▸ **Exercise details**
Although the records include pictures, print only the rest, exactly as written.

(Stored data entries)
● ● ● ● ● ● ●

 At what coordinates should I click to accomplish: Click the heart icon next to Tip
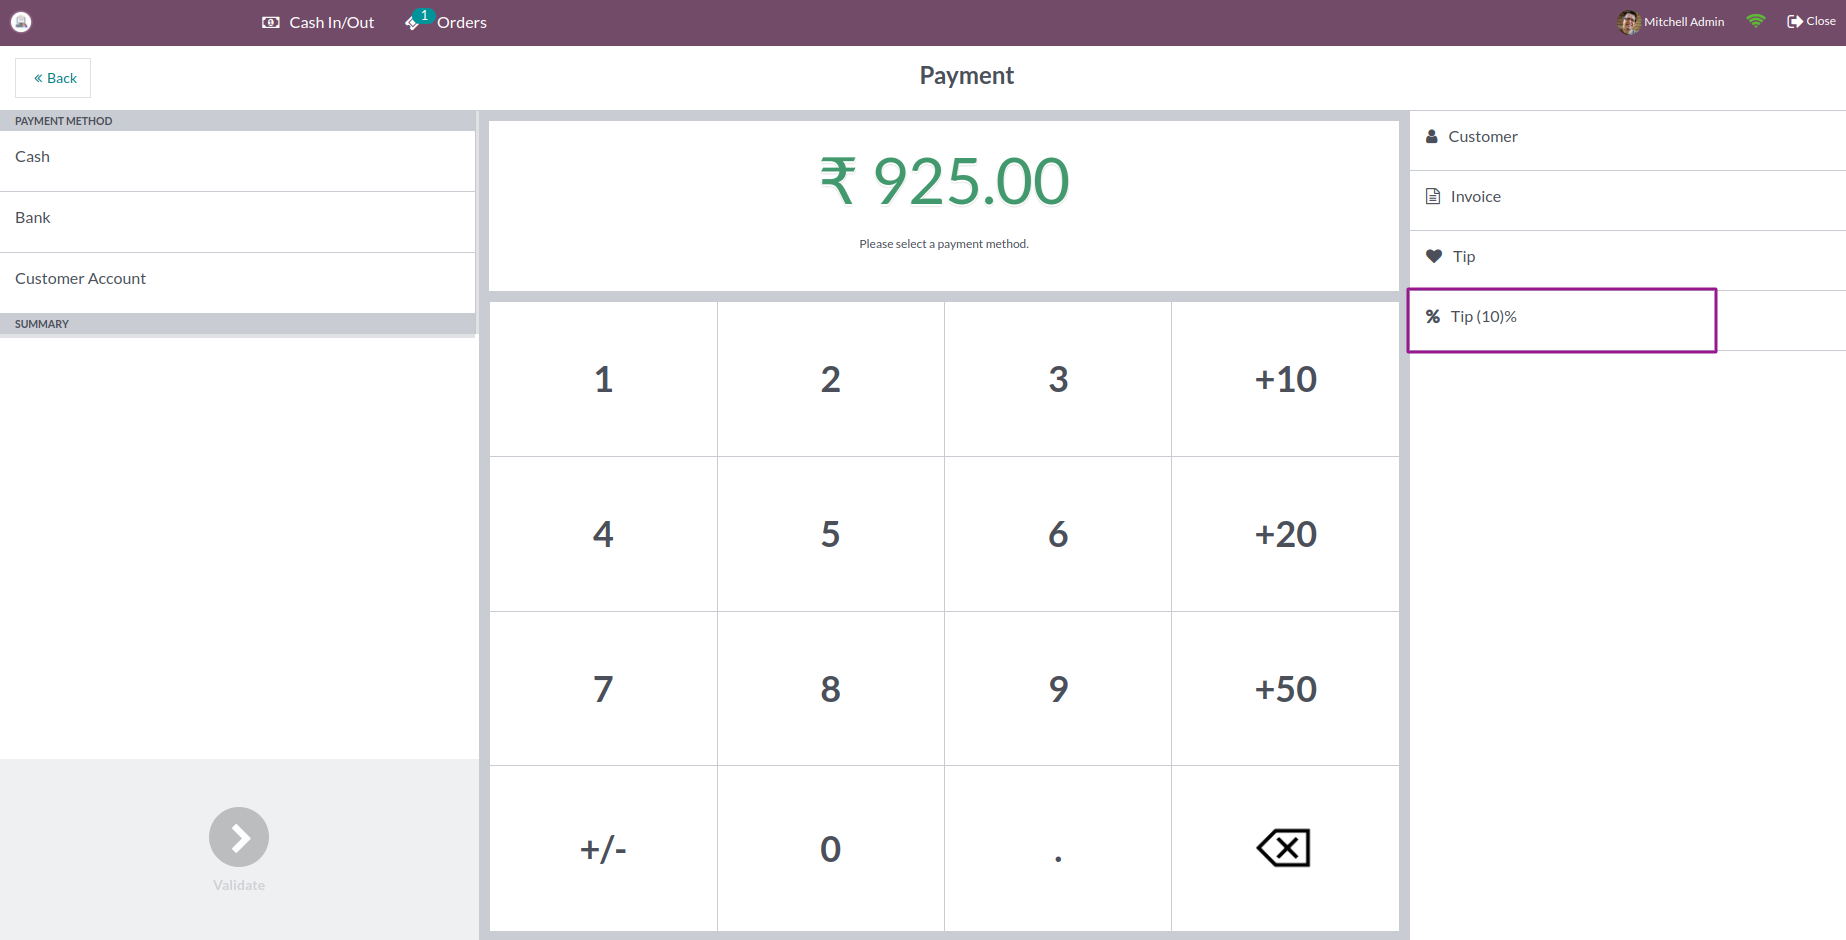click(x=1434, y=256)
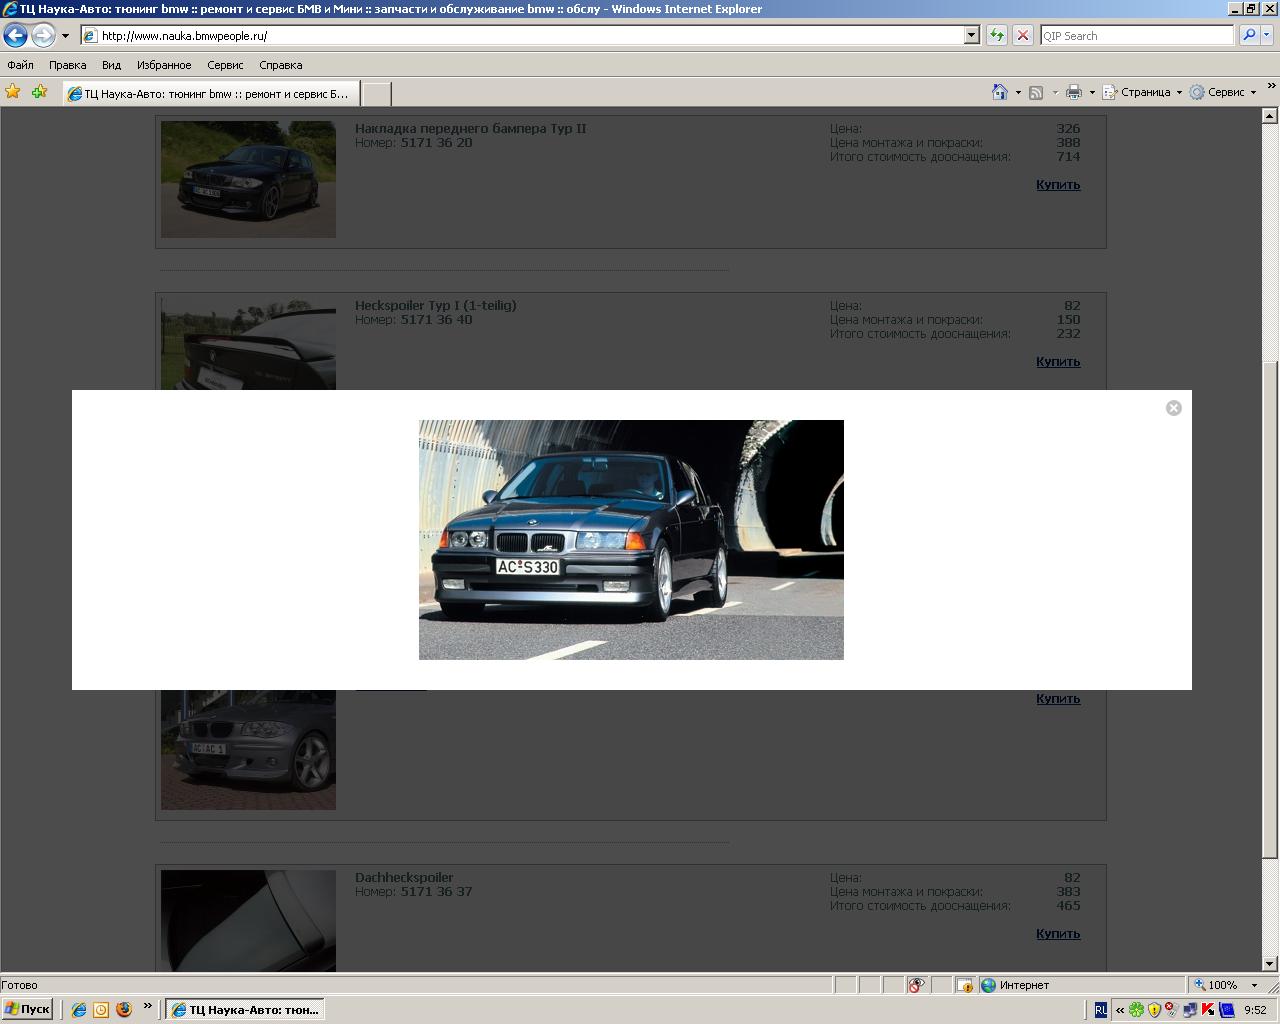The height and width of the screenshot is (1024, 1280).
Task: Click Купить link for Dachheckspoiler
Action: (x=1058, y=934)
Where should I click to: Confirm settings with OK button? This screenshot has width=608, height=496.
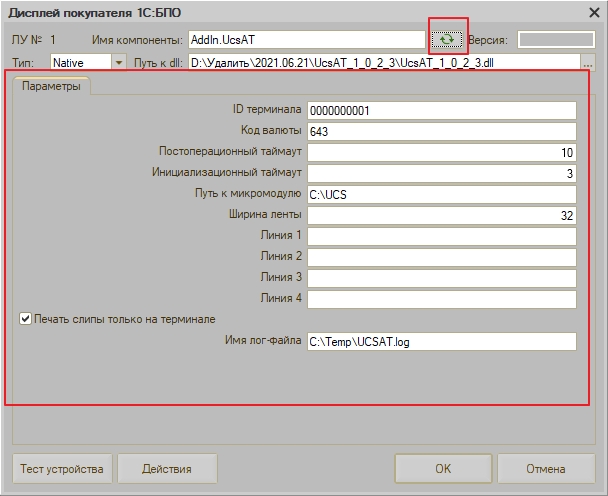click(442, 468)
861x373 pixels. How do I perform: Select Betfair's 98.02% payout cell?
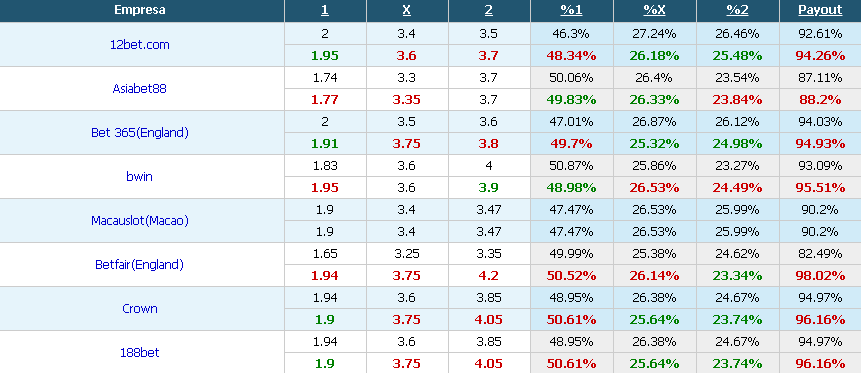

● ● ● ● ● ● ●

▸ **Task response**
 At what coordinates should I click to accomplish: Click the heart icon next to Tip
click(x=1434, y=256)
The height and width of the screenshot is (1024, 1280).
Task: Click Купить link for Dachheckspoiler
Action: (x=1058, y=934)
Where should I click to: Confirm settings with OK button? This screenshot has width=608, height=496.
click(442, 468)
861x373 pixels. How do I perform: Select Betfair's 98.02% payout cell?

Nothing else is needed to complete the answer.